*** Data for this task ***

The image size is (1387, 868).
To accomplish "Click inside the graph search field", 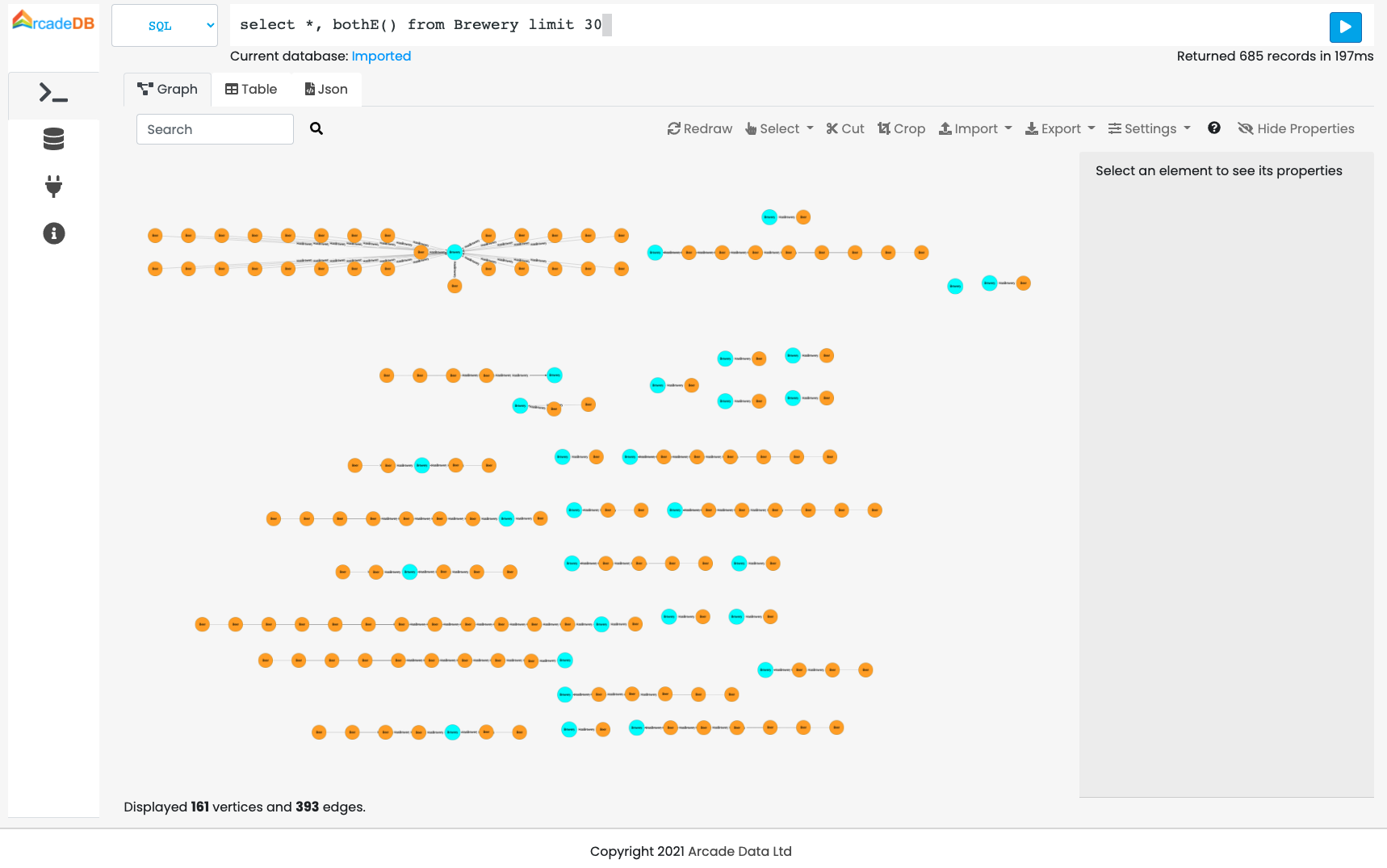I will pos(214,128).
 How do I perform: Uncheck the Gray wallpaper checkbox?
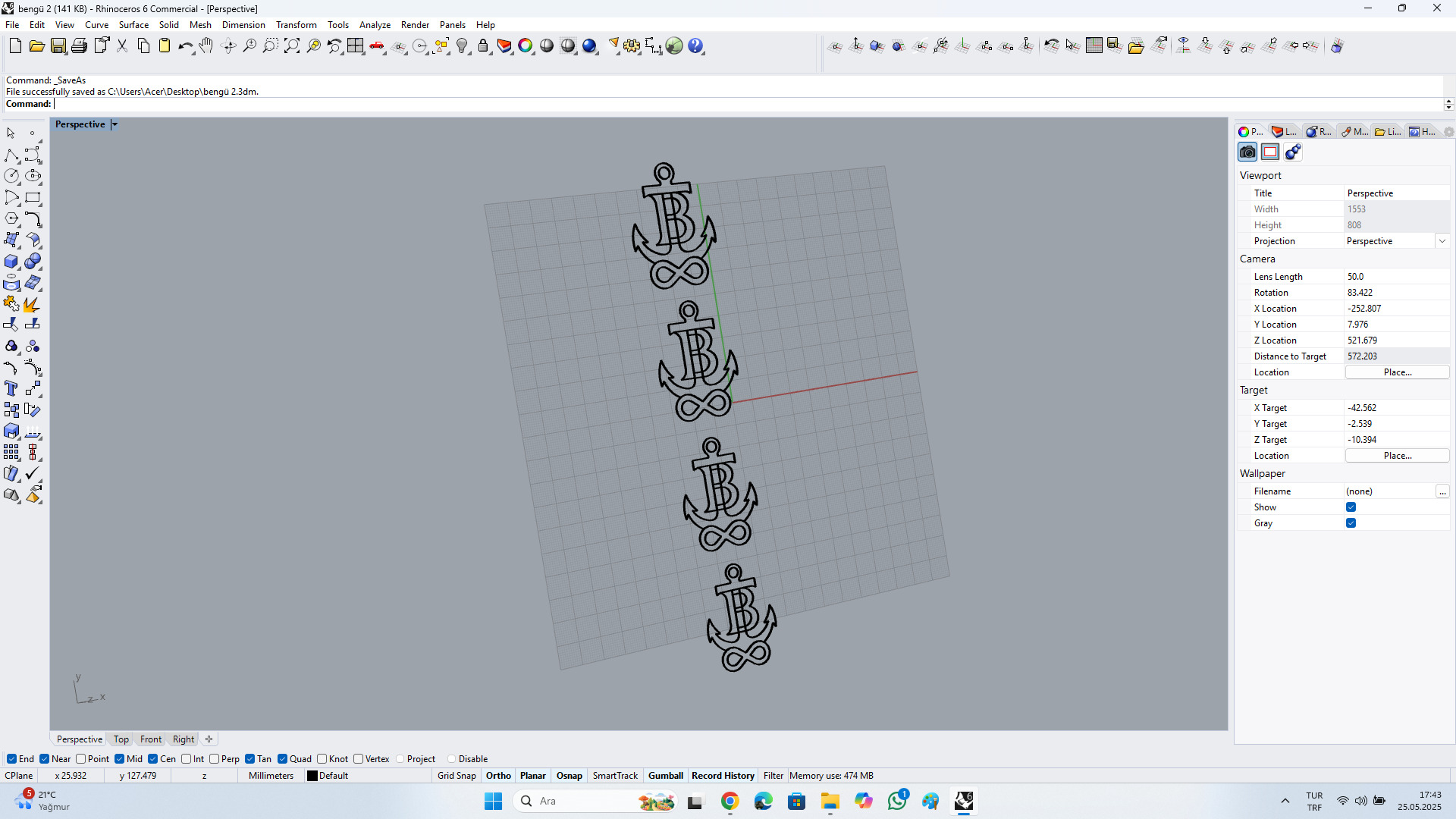(x=1351, y=523)
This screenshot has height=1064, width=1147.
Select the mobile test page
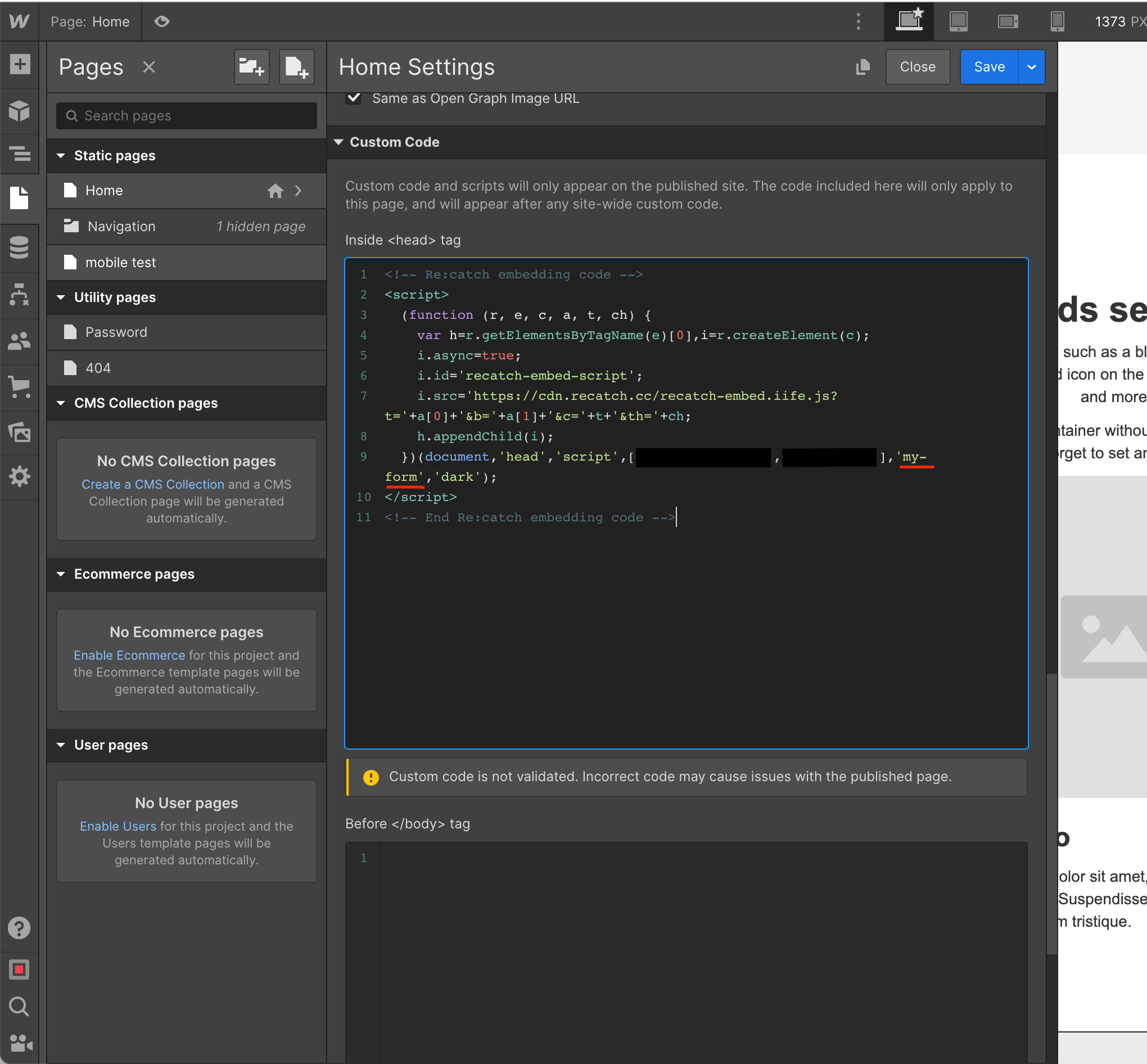(x=121, y=263)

*** End of Data for this task ***

--- Work to be completed ---
Extract, word for word, each line from the one that contains "How do I perform: Uncheck" through the final line of the data above. Leave the pictures out.

--- Your solution ---
 How do I perform: Uncheck the Gray wallpaper checkbox?
(x=1351, y=523)
This screenshot has height=1064, width=1147.
Select the mobile test page
(x=121, y=263)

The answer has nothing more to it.